#### RAW DATA ####

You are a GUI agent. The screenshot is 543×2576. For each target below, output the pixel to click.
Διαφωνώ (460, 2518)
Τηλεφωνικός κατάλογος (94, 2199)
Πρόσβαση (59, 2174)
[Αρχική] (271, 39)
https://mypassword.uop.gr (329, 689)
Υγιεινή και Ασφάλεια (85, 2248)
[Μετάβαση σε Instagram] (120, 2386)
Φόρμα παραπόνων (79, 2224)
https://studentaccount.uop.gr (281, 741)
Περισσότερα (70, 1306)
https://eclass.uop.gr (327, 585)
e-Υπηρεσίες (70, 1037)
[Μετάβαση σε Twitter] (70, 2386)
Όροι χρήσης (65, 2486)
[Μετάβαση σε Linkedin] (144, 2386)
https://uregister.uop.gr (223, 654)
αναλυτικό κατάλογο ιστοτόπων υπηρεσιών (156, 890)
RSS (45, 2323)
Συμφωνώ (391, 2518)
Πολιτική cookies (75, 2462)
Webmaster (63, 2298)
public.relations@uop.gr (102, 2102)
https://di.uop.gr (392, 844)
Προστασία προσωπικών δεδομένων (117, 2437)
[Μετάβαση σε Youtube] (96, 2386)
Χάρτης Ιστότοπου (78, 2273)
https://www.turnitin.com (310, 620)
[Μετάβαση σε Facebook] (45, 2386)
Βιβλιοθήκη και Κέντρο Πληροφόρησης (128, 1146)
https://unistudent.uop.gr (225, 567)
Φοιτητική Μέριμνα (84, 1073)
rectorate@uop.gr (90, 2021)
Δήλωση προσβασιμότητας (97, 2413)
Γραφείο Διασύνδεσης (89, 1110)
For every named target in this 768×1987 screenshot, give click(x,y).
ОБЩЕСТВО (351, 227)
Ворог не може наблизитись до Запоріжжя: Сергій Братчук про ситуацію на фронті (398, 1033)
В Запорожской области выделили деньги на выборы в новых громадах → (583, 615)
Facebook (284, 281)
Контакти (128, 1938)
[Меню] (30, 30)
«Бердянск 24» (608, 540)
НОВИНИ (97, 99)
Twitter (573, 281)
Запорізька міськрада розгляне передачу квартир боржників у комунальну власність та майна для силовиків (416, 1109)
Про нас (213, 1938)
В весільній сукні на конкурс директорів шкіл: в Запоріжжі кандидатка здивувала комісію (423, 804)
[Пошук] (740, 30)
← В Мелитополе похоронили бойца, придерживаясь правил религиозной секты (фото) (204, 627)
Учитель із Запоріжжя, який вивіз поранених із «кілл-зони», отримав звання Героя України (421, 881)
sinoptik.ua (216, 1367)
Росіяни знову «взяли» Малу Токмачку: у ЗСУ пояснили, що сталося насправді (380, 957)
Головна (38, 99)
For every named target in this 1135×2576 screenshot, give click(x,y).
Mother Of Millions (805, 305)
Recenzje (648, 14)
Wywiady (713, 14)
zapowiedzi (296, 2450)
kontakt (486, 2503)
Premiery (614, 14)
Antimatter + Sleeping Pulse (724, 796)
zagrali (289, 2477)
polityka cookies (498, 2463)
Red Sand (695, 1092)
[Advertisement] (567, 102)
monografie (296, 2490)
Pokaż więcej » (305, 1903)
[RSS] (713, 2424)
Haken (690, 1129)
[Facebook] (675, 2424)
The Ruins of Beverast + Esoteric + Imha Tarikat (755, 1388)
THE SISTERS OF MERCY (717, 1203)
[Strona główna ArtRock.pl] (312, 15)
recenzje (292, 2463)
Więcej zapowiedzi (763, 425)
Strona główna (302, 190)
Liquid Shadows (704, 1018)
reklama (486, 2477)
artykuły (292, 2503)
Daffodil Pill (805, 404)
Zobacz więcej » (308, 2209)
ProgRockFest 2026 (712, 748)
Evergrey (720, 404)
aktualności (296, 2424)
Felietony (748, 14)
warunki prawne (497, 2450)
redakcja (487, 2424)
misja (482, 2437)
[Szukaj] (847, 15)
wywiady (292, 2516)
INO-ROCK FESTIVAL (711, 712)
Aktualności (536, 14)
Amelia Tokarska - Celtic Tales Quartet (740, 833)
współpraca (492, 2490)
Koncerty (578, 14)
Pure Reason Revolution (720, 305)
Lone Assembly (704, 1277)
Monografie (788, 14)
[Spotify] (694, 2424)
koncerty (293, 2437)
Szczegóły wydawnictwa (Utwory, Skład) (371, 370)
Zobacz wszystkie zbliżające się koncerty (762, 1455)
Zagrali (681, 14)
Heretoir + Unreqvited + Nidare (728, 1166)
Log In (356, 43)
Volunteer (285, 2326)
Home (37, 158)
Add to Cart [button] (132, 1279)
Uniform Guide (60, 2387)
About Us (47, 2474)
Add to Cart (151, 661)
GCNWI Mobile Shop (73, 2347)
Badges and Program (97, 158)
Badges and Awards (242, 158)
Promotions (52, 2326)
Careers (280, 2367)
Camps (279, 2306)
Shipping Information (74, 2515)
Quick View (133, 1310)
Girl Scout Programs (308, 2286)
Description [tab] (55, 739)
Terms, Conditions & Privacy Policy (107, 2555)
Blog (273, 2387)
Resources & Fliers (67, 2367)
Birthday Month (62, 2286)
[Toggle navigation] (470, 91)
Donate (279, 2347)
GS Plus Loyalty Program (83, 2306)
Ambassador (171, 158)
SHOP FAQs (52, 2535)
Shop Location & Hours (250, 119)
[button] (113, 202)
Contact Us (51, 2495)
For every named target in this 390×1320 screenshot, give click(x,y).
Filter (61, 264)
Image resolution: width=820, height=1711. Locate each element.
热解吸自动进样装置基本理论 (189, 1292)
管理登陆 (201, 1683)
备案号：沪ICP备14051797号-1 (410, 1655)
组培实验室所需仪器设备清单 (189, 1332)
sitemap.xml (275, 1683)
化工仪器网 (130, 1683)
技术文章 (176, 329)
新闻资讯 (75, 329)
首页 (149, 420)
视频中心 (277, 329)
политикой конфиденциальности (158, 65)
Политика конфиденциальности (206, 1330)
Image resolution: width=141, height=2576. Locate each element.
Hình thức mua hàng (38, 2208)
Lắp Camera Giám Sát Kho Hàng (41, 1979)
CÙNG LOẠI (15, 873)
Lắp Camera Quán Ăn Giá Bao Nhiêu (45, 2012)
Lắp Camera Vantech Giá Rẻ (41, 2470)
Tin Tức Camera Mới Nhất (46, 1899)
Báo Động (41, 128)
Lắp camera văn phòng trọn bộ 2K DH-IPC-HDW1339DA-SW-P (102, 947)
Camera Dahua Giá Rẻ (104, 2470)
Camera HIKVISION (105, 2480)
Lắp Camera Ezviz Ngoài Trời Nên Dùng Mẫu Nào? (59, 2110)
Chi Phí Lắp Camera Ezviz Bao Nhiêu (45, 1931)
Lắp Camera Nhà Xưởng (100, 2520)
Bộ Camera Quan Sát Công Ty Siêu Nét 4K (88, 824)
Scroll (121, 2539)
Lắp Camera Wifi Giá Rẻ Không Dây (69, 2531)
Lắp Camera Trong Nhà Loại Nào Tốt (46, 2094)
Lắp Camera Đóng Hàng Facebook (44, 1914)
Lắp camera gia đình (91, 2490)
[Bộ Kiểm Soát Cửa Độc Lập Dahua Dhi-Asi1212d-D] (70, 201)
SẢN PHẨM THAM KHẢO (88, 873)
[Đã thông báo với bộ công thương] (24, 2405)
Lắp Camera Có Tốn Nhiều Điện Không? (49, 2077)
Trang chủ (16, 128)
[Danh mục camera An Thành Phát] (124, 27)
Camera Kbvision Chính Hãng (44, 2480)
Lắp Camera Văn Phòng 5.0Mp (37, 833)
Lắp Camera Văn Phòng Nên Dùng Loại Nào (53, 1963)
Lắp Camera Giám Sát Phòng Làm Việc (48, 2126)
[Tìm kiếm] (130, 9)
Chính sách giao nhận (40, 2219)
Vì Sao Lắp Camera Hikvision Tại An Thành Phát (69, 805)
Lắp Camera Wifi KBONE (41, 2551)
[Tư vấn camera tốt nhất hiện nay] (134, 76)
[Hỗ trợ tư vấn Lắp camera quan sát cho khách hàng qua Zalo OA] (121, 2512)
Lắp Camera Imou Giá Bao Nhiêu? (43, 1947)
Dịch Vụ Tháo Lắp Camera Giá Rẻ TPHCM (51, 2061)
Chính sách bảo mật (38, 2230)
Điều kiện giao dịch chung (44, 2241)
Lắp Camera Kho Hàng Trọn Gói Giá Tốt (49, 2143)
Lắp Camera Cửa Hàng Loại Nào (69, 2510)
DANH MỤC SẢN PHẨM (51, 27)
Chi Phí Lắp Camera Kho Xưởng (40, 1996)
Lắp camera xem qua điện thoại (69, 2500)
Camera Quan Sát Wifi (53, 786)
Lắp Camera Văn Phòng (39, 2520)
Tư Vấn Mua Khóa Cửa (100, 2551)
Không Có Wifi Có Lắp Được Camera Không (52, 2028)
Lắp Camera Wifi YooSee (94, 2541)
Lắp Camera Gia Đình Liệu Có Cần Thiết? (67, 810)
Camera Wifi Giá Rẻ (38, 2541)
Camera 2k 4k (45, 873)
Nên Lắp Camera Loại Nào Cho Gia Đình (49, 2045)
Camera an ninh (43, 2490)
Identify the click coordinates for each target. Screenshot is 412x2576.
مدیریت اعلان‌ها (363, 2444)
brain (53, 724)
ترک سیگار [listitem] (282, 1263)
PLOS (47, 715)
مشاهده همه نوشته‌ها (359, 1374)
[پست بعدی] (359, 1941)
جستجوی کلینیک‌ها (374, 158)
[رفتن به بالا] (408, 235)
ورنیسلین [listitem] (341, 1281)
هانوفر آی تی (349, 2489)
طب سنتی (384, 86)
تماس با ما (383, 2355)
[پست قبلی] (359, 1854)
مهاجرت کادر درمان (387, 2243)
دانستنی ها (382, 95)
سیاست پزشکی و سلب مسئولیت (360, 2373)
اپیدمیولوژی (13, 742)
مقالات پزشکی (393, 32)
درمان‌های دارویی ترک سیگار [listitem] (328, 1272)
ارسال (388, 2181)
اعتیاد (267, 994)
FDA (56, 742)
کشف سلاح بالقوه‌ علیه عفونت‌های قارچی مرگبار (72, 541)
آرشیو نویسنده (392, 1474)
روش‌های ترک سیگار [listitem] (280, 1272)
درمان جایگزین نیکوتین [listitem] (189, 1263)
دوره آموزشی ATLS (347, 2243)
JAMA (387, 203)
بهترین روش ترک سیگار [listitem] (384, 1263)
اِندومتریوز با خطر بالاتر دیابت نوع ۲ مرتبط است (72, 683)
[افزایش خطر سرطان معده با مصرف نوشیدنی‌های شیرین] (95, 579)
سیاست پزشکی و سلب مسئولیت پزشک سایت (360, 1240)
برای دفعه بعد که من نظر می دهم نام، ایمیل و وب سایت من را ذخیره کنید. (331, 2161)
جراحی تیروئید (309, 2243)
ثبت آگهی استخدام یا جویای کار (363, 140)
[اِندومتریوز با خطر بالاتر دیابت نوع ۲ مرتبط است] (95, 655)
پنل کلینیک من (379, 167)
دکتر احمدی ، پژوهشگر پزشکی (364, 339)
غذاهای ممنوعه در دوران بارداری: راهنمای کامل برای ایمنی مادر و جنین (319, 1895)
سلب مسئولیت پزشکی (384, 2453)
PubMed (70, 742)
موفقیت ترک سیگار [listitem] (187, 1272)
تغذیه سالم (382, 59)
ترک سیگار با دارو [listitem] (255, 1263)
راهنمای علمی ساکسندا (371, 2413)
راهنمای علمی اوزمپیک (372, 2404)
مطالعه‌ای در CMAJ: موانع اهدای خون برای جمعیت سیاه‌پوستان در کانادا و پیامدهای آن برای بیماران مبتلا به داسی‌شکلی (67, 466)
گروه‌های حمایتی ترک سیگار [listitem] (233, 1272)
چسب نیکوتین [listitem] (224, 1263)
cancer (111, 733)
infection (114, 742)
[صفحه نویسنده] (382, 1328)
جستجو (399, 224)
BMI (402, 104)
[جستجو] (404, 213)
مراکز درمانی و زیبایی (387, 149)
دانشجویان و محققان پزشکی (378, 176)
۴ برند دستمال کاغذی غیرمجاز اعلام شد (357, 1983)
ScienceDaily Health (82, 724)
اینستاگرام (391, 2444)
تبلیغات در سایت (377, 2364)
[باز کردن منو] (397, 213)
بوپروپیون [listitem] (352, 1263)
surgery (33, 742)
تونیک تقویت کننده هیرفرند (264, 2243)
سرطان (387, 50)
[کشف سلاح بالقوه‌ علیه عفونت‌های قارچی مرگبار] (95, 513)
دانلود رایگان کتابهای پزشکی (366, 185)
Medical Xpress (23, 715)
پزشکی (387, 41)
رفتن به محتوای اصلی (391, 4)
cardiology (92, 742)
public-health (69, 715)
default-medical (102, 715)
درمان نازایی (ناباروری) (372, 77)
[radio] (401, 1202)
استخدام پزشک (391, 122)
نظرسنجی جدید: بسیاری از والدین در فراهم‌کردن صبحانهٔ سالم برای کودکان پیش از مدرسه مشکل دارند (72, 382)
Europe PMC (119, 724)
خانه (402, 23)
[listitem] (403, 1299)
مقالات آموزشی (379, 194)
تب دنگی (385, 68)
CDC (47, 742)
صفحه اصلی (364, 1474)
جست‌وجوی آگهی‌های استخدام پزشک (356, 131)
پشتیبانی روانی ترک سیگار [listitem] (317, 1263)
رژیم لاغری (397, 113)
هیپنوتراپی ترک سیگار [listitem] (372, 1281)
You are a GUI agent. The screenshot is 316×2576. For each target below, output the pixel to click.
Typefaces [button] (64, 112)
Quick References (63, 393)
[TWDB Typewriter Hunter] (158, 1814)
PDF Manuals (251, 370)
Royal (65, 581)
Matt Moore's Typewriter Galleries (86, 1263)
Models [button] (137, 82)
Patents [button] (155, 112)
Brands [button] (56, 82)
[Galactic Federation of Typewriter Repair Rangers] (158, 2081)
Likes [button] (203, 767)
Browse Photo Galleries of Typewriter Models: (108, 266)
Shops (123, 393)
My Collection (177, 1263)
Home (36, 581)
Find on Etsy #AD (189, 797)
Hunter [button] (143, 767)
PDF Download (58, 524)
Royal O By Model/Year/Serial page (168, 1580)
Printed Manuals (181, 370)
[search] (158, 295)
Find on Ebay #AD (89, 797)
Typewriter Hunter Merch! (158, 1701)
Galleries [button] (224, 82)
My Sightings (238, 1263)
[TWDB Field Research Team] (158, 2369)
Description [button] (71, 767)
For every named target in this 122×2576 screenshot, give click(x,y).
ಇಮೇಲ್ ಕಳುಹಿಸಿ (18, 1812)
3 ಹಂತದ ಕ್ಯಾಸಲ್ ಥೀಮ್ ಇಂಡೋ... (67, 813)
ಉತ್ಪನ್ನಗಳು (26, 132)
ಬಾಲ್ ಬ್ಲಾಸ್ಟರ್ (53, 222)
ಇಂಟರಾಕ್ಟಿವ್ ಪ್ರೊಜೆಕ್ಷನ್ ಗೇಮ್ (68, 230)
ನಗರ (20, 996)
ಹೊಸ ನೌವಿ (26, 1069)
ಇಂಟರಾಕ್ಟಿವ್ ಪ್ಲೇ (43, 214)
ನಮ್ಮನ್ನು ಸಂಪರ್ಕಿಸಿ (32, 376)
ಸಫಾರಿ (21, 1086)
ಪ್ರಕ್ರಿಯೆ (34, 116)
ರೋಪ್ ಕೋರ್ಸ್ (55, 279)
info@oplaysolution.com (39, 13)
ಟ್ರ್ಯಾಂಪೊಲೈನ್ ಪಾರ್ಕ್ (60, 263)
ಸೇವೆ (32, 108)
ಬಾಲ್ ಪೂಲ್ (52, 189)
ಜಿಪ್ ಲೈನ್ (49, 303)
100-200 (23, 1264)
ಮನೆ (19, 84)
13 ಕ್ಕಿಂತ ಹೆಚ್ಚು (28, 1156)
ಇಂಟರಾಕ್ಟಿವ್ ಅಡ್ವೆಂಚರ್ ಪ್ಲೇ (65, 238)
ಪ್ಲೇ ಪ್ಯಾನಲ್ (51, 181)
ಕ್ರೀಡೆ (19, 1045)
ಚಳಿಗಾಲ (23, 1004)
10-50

####

The required answer is the exact run of lines above starting at the line with "Hunter [button] (143, 767)" and ending at the line with "ಇಂಟರಾಕ್ಟಿವ್ ಅಡ್ವೆಂಚರ್ ಪ್ಲೇ (65, 238)", with both ends present.

Hunter [button] (143, 767)
PDF Download (58, 524)
Royal O By Model/Year/Serial page (168, 1580)
Printed Manuals (181, 370)
[search] (158, 295)
Find on Ebay #AD (89, 797)
Typewriter Hunter Merch! (158, 1701)
Galleries [button] (224, 82)
My Sightings (238, 1263)
[TWDB Field Research Team] (158, 2369)
Description [button] (71, 767)
For every named target in this 122×2576 screenshot, give click(x,y).
ಇಮೇಲ್ ಕಳುಹಿಸಿ (18, 1812)
3 ಹಂತದ ಕ್ಯಾಸಲ್ ಥೀಮ್ ಇಂಡೋ... (67, 813)
ಉತ್ಪನ್ನಗಳು (26, 132)
ಬಾಲ್ ಬ್ಲಾಸ್ಟರ್ (53, 222)
ಇಂಟರಾಕ್ಟಿವ್ ಪ್ರೊಜೆಕ್ಷನ್ ಗೇಮ್ (68, 230)
ನಗರ (20, 996)
ಹೊಸ ನೌವಿ (26, 1069)
ಇಂಟರಾಕ್ಟಿವ್ ಪ್ಲೇ (43, 214)
ನಮ್ಮನ್ನು ಸಂಪರ್ಕಿಸಿ (32, 376)
ಸಫಾರಿ (21, 1086)
ಪ್ರಕ್ರಿಯೆ (34, 116)
ರೋಪ್ ಕೋರ್ಸ್ (55, 279)
info@oplaysolution.com (39, 13)
ಟ್ರ್ಯಾಂಪೊಲೈನ್ ಪಾರ್ಕ್ (60, 263)
ಸೇವೆ (32, 108)
ಬಾಲ್ ಪೂಲ್ (52, 189)
ಜಿಪ್ ಲೈನ್ (49, 303)
100-200 (23, 1264)
ಮನೆ (19, 84)
13 ಕ್ಕಿಂತ ಹೆಚ್ಚು (28, 1156)
ಇಂಟರಾಕ್ಟಿವ್ ಅಡ್ವೆಂಚರ್ ಪ್ಲೇ (65, 238)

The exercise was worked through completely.